What is expected
Retype every entry below exactly as it stands.
[[ Dataset entries open ]]
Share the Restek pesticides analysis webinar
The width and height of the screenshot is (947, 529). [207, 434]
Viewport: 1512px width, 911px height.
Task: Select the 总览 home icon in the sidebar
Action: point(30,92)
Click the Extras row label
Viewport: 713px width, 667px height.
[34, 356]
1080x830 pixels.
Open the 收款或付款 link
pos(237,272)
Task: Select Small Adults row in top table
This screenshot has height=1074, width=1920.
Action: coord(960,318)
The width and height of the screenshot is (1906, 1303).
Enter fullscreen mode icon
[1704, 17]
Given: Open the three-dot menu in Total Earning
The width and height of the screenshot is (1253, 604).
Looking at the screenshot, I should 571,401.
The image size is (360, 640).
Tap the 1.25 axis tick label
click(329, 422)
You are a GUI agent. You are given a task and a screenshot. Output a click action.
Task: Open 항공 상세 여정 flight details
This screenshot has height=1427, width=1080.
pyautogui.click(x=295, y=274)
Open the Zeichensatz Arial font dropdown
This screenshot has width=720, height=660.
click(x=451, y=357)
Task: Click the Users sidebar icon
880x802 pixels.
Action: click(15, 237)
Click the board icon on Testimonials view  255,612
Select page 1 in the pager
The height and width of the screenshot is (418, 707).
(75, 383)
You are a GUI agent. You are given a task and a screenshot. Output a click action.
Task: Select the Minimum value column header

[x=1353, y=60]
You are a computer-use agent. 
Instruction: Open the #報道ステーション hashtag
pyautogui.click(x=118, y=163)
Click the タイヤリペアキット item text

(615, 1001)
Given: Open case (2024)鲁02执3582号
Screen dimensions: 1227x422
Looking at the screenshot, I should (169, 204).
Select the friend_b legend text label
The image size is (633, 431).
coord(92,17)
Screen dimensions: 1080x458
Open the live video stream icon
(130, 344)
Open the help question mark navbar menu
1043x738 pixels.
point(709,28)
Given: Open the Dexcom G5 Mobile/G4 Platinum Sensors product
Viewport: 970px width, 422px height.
[[ Dataset entries closed ]]
Your response
Share the Restek pesticides analysis webinar
The width and height of the screenshot is (947, 529). [207, 434]
Viewport: 1512px width, 911px height.
Task: Select the 总览 home icon in the sidebar
Action: point(30,92)
Click the Extras row label
Viewport: 713px width, 667px height.
[34, 356]
1080x830 pixels.
Open the 收款或付款 link
pos(237,272)
Task: Select Small Adults row in top table
This screenshot has height=1074, width=1920.
Action: coord(960,318)
The width and height of the screenshot is (1906, 1303).
Enter fullscreen mode icon
[1704, 17]
Given: Open the three-dot menu in Total Earning
The width and height of the screenshot is (1253, 604).
Looking at the screenshot, I should 571,401.
The image size is (360, 640).
Tap the 1.25 axis tick label
click(329, 422)
You are a GUI agent. You are given a task and a screenshot. Output a click action.
Task: Open 항공 상세 여정 flight details
This screenshot has height=1427, width=1080.
pyautogui.click(x=295, y=274)
Open the Zeichensatz Arial font dropdown
This screenshot has width=720, height=660.
click(x=451, y=357)
Task: Click the Users sidebar icon
880x802 pixels.
Action: click(15, 237)
Click the board icon on Testimonials view  255,612
Select page 1 in the pager
The height and width of the screenshot is (418, 707).
(75, 383)
You are a GUI agent. You are given a task and a screenshot. Output a click action.
Task: Select the Minimum value column header

[x=1353, y=60]
You are a computer-use agent. 
Instruction: Open the #報道ステーション hashtag
pyautogui.click(x=118, y=163)
Click the タイヤリペアキット item text

(615, 1001)
Given: Open case (2024)鲁02执3582号
Screen dimensions: 1227x422
Looking at the screenshot, I should (169, 204).
Select the friend_b legend text label
The image size is (633, 431).
coord(92,17)
Screen dimensions: 1080x458
Open the live video stream icon
(130, 344)
Open the help question mark navbar menu
1043x738 pixels.
point(709,28)
Given: Open the Dexcom G5 Mobile/G4 Platinum Sensors product
Viewport: 970px width, 422px height.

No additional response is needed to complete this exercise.